Stacking

December 19, 2014

Many in the interscholastic tennis community of this state have complained for years about the unethical practices of a small number of coaches who “stack” their lineups so that their better players compete in lower flights to increase their chances of success in advancing and earning points for their teams.
The current meet scoring system, which fails to reward teams for placing players at the highest levels, invites the problem. Appealing to personal integrity works with most coaches, but not all; so the issue of stacking festers, and it frustrates many coaches.
Hearing this pain, in 2009 the MHSAA convened a group of tennis coaches to discuss stacking. We utilized a paid professional facilitator. One obvious outcome was very little support to solve the problem by restructuring the tennis meet scoring system to disincentivize stacking.
The simple solution – to modify the meet scoring system to provide more team points for Number 1 singles than Number 2, and for Number 2 more than Number 3, etc. – was a double fault with the clear majority of the coaches assembled in 2009.
Of course, simple solutions rarely are so simple. And with this scoring system solution comes the likelihood that stronger teams move even further out of reach of their challengers. Other critics are uncomfortable with giving one student-athlete a higher potential team point value than another.
If those and other objections are the prevailing sentiment, then a new scoring system won’t be in our future. And stacking still will be.

Bad Choice

September 11, 2015

It’s time to admit that school of choice may do more to harm than to help public education.

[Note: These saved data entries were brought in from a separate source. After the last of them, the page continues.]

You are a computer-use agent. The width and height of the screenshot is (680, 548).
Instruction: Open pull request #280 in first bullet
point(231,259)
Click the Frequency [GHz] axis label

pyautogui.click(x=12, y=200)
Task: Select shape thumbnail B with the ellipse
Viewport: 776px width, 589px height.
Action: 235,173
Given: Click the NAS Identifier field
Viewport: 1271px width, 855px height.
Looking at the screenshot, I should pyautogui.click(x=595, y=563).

From our vantage point, we saw years ago that “choice” was disrupting schools more than it was improving them, and hindering more than enhancing the academic accomplishments of students.

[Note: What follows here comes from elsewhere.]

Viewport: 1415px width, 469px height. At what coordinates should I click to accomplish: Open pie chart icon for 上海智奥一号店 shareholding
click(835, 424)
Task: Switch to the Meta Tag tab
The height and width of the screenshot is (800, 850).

What we saw years ago was that choice was more often exercised for adults’ convenience – to schools closer to child care or parents’ jobs – than for students’ academic improvement. Studies now tend to prove that observation is correct.

We also saw years ago that choice was mostly a chain reaction of prickly people. Students or their parents unhappy with their local school for one reason or another would move to a nearby school where, simultaneously, unhappy people would be moving from there to another nearby school. Studies now show that about half of choice students return to where they began; whether or not they ever accept that the fault was their own and not the fault of the first school is more difficult to discern.

In July, Michigan State University reported some of the most recent research about, and some of the faintest praise for, school of choice; but because previous studies have demonstrated that students’ learning diminishes as their mobility increases, there should have been much more scrutiny of Michigan’s school of choice policy when it was introduced 20 years ago, and as it has spread to 80 percent of Michigan school districts since 1994.

As a means of improving schools, choice has failed by making poor schools worse. As a means of integrating schools, choice and charter schools have actually re-segregated schools. And as a means of destroying neighborhoods, choice has been the perfect weapon.

You want to rebuild Michigan? Then start with neighborhoods, at the center of which will be a grocery store and a school, both within walking distance for their patrons who are invested in them.

School of choice has created problems for administrators of school sports. But what’s far worse is the damage it has done and continues to do to our students, schools and society.